Libros como 1984 o Un mundo feliz, con sus terribles distopías, hacían hincapié en las sociedades conformistas y en lo fácil que resultaba para un gobierno manejar a un pueblo que no deseaba saber, sino sólo experimentar. Es una realidad que, aunque ha sido denunciada a lo largo de los siglos por mujeres y hombres que quisieron cambiar la Historia, hoy se hace más patente que nunca por la llegada, efectivamente, de esta sociedad que imaginó Bradbury y que se hace realidad apenas 50 años después.
Me acerco a Fahrenheit 451 con miedo
Me viene a la cabeza esta cita: “La juventud de hoy ama el lujo. Es mal educada, desprecia la autoridad, no respeta a sus mayores, y chismea mientras debería trabajar. Los jóvenes ya no se ponen de pie cuando los mayores entran al cuarto. Contradicen a sus padres, fanfarronean en la sociedad, devoran en la mesa los postres, cruzan las piernas y tiranizan a sus maestros”. Parece sacada de una conversación con mi abuelo y, sin embargo, la escribió Sócrates entre los siglos V y IV antes de Cristo. Y eso me hace pensar en la universalidad de los problemas y su carácter atemporal.
Digo esto porque muchas veces consideramos estas distopías no sólo como situaciones hipotéticas lejanas, sino casi como fantasías imposibles de producirse (aun cuando el término distopía significa exactamente eso: sociedad ficticia indeseable en sí misma). El carácter de estas novelas, obras de teatro o ensayos que hacen su crítica social de una manera tan radical, es decir, sin miramientos ni veladamente, (porque, afortunadamente, la crítica social es un tema recurrente en la literatura) hacen que muchas personas se acerquen a obras como Fahrenheit 451 considerándolas exageraciones, cuando yo afirmo que no sólo son plausibles, sino realidades peligrosamente cercanas.
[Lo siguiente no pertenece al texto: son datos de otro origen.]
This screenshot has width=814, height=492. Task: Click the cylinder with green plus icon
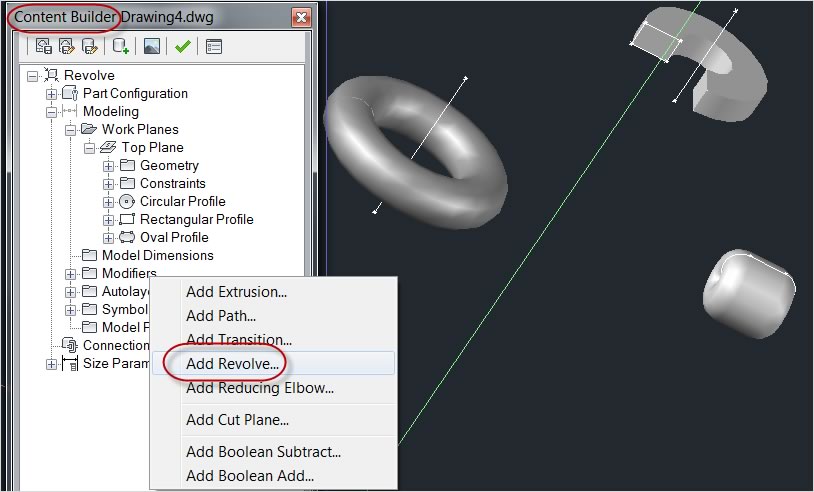(x=121, y=46)
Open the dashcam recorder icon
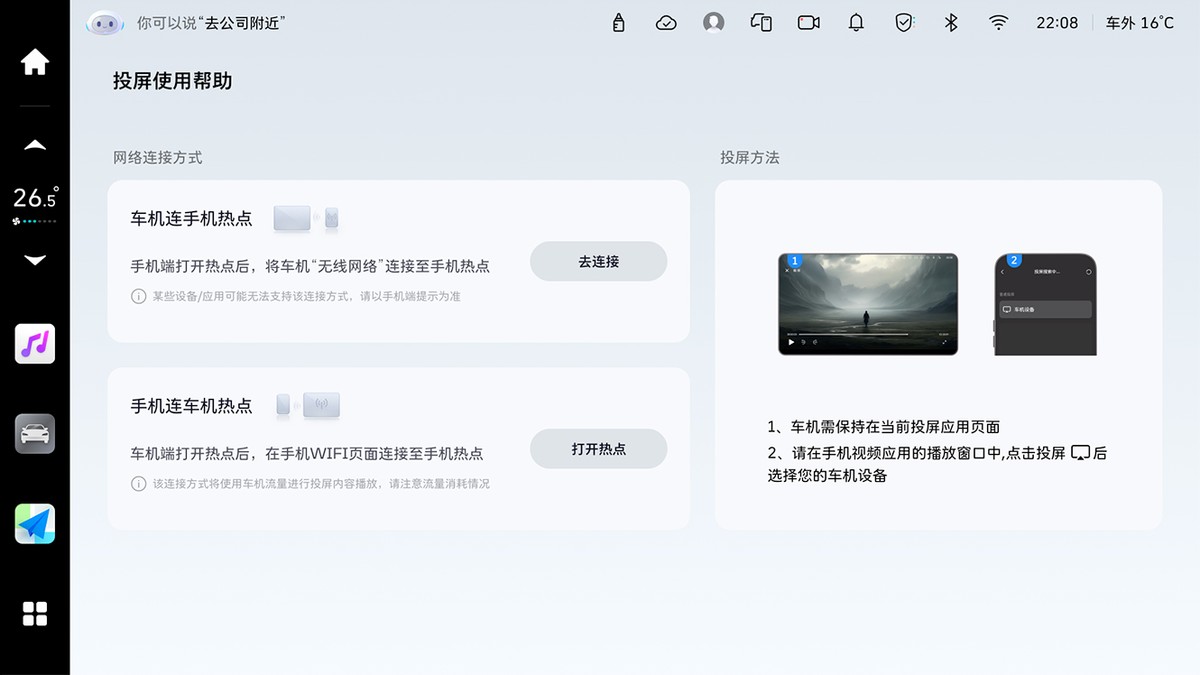 point(809,23)
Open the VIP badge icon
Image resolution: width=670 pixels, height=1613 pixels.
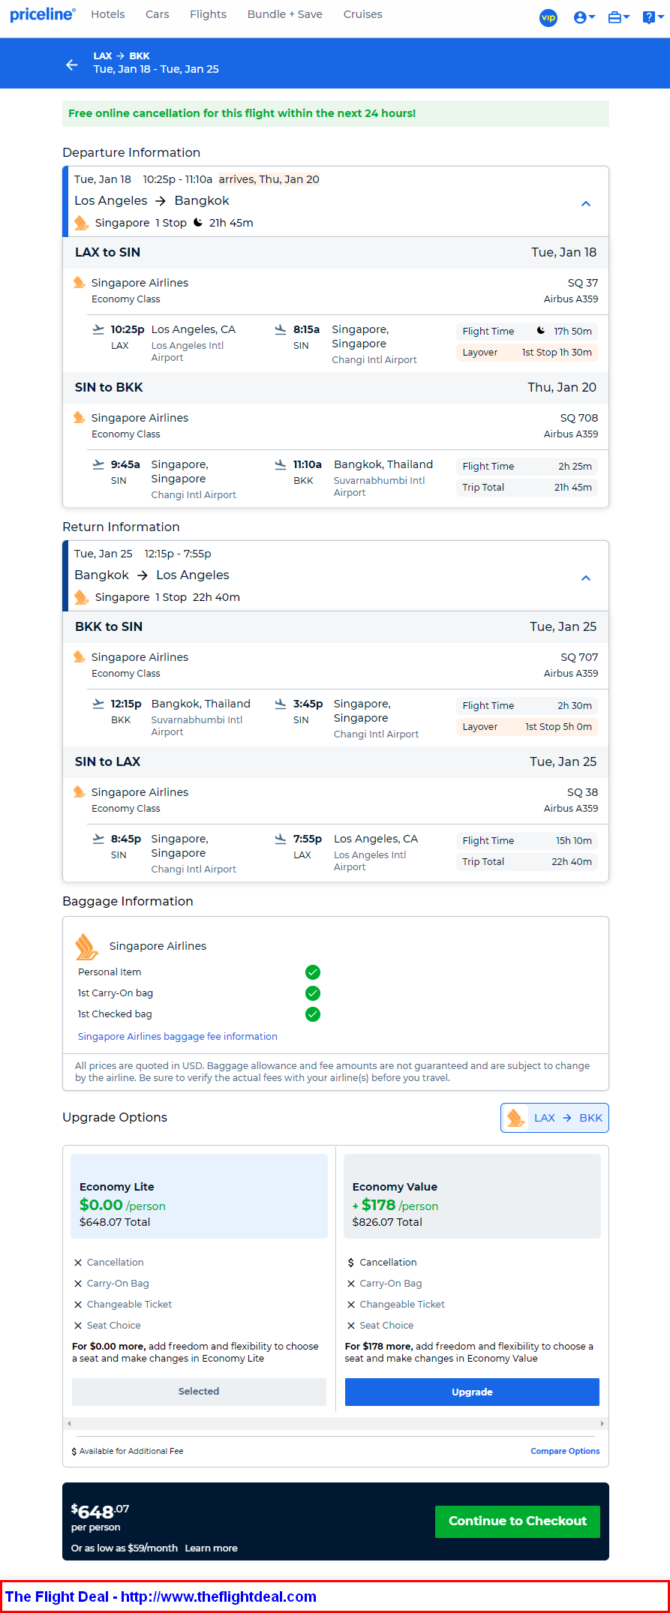point(548,17)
#Fahrenheit451 nos da las claves para nuestra culturización Clic para tuitearEs por todo esto que mi acercamiento a Fahrenheit 451, pese a lo incómodo de su lectura, es un ritual para mí de obligado cumplimiento anual. No quiero que se me olvide que el poder para preservar la Cultura reside en cada uno de nosotros. Solemos echarles la culpa a los gobiernos de los índices de analfabetismo, de las pocas ayudas al estudio, del fracaso escolar y muchos otros temas relacionados con la culturización (y no digo que no tengan su parte de responsabilidad), pero de lo que nos avisa Fahrenheit 451 es precisamente de que cada uno tenemos dentro de nosotros el poder de enriquecernos o embrutecernos.
Y, por una vez, tenemos entre nosotros una obra esperanzadora, pues su final sólo es el comienzo de algo nuevo y mejor. No sé si Fahrenheit 451 será como el fuego, abrasador pero cálido, incendiario en su contenido, alentador en su tacto. Pero es que no debemos confundirnos: no es liberador su contenido, sus palabras no son mazazos en nuestra cabeza. Porque pienso que, si tú, querido lector, elegiste leer esta crítica, seguramente ya hayas leído este clásico atemporal, o conozcas el género, o estás preocupado por la sociedad en la que vives. Y eso es que ya eras una persona preocupada por nuestro mundo, ya prendiste tu parte de mecha, ya has aportado tu vela al candelabro de la Cultura. Sólo se nos tiene que no olvidar alimentarla.